Le dépôt de plainte donne lieu à une enquête avec auditions de la personne mise en cause et des témoins, et confrontations éventuelles avant que le dossier ne soit transmis au procureur de la République qui a l’opportunité de poursuivre ou non. Me Anne-Sophie Joseph-Amschler, spécialisée en droit pénal et droit de la responsabilité, nous en dit un peu plus sur les suites d’une plainte.

Me Anne-Sophie Joseph-Amschler

Me Anne-Sophie Joseph-Amschler, avocat-conseil de la délégation de Moselle, est spécialisée dans le domaine du droit pénal et du droit de la responsabilité.

Que se passe-t-il après un dépôt de plainte ?

Une fois que vous avez régularisé votre dépôt de plainte, soit devant les services de police, soit devant les services de gendarmerie, il va y avoir une enquête. Il y aura certainement l’audition de la personne contre laquelle vous avez déposé plainte, d’éventuels témoins et des confrontations si les versions ne sont pas les mêmes. 

Le dossier sera ensuite transmis au procureur de la République.
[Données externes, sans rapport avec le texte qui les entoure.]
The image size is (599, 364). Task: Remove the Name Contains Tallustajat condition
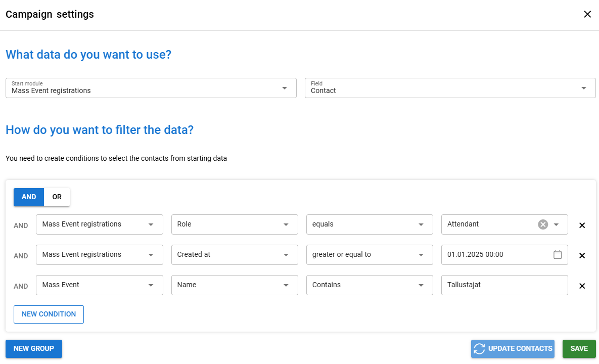coord(582,286)
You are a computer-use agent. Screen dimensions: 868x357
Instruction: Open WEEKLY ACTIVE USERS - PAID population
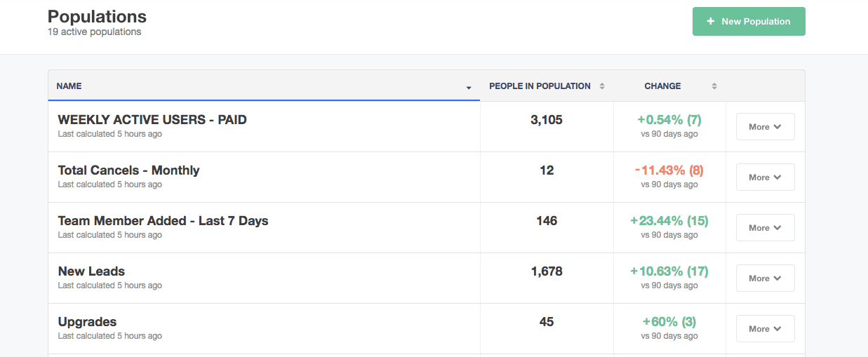152,120
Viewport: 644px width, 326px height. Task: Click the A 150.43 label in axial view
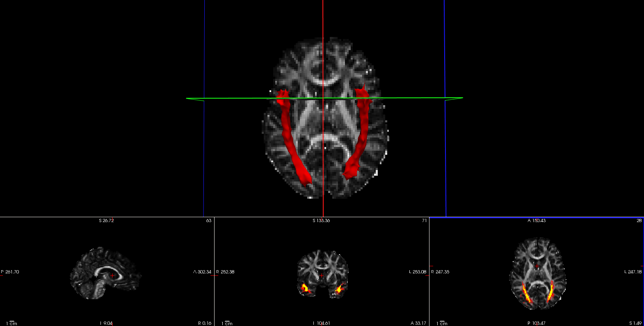tap(537, 221)
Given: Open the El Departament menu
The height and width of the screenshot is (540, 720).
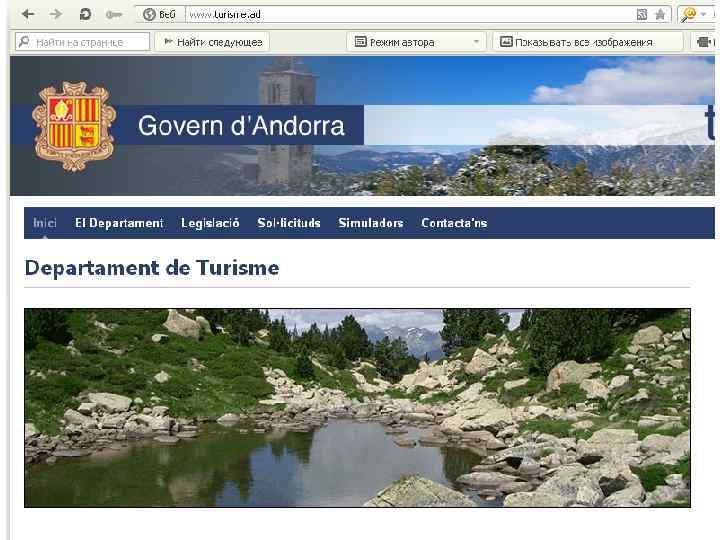Looking at the screenshot, I should [119, 223].
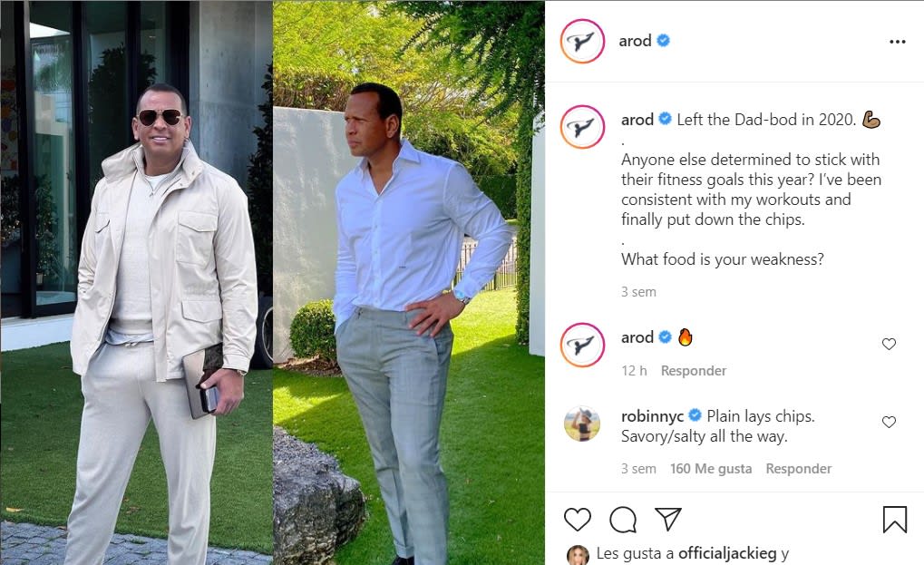Open arod avatar beside the caption
The width and height of the screenshot is (924, 565).
(582, 127)
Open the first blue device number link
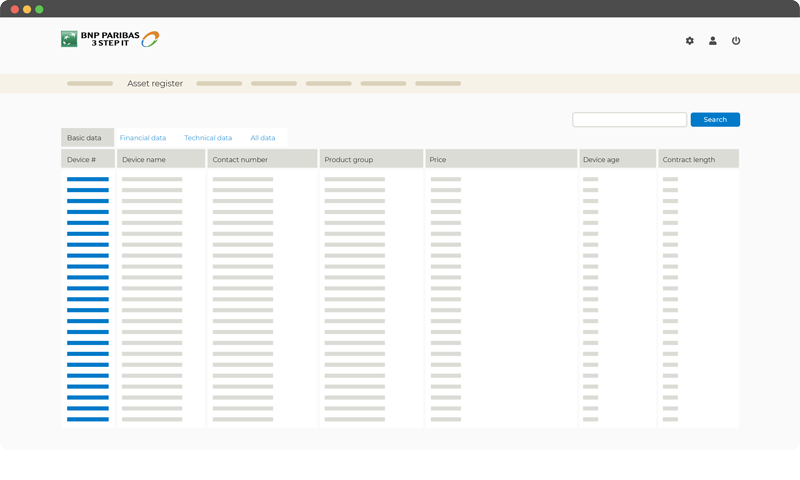 click(88, 179)
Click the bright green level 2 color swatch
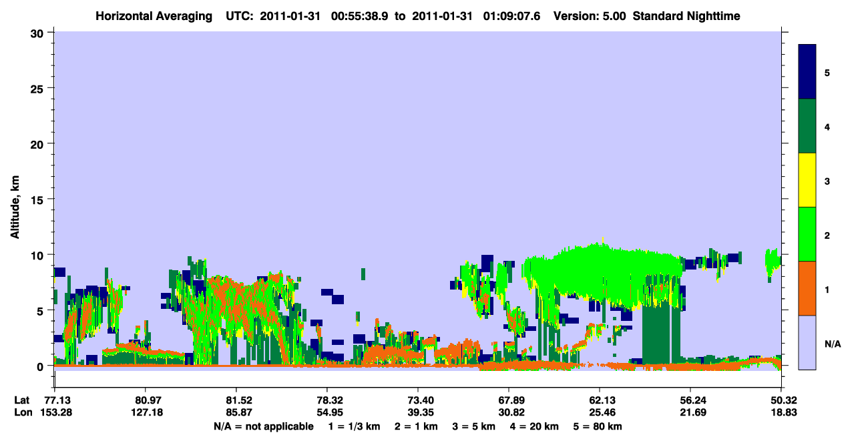This screenshot has height=445, width=868. pos(807,234)
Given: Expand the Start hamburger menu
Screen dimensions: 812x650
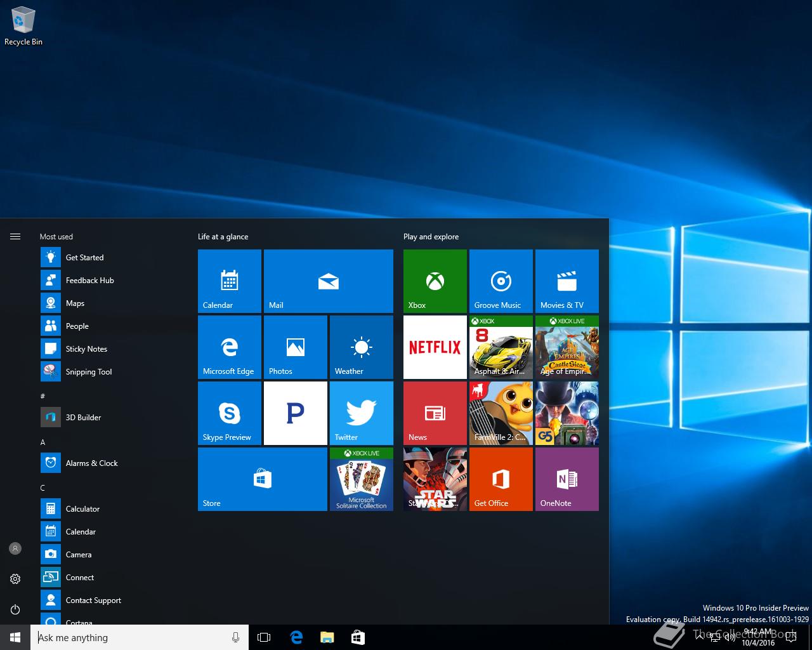Looking at the screenshot, I should (x=15, y=237).
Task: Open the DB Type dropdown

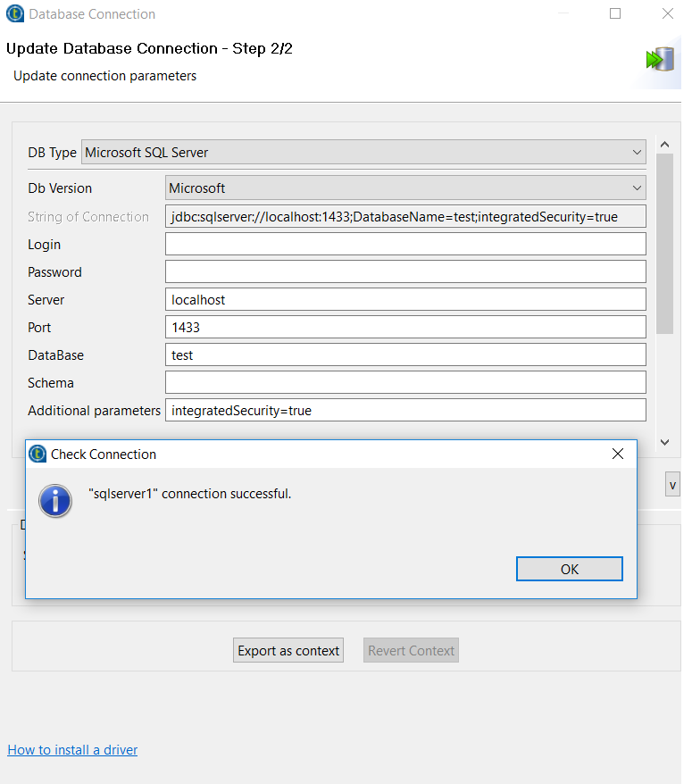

C’est le procureur de la République qui a ce qu’on appelle « l’opportunité des poursuites ». Cela signifie qu’une fois que votre plainte est transmise au procureur, c’est lui qui va décider si, oui ou non, il va donner des suites pénales à votre plainte.

 

Quelles sont les possibles suites d’une plainte ?

Alors dans l’hypothèse où le procureur de la République estime que cela ne justifie pas de suites pénales, il va faire ce qu’on appelle un classement sans suite. C’est-à-dire que vous recevrez un courrier dans lequel le procureur vous expliquera pourquoi il estime qu’il n’y a pas lieu de donner des suites pénales.

Deuxième hypothèse : le procureur de la République estime qu’effectivement, ça mérite une réponse pénale, mais pas forcément une audience, c’est-à-dire un jugement devant une juridiction, devant un tribunal. Dans ce cas-là, le procureur va prendre une mesure alternative aux poursuites, c’est ce qu’on appelle « une composition pénale » ou « une médiation pénale ». La personne contre laquelle vous avez déposé plainte ne sera pas jugée devant un tribunal. Elle sera convoquée par un délégué du procureur, un médiateur, qui essayera de trouver une solution. Il pourra demander à l’auteur des faits d’indemniser la victime. Celle-ci devra alors payer une somme d’argent, des dommages et intérêts. Le délégué du procureur préviendra la personne responsable que, si les faits se reproduisent, il y aura une comparution devant le tribunal.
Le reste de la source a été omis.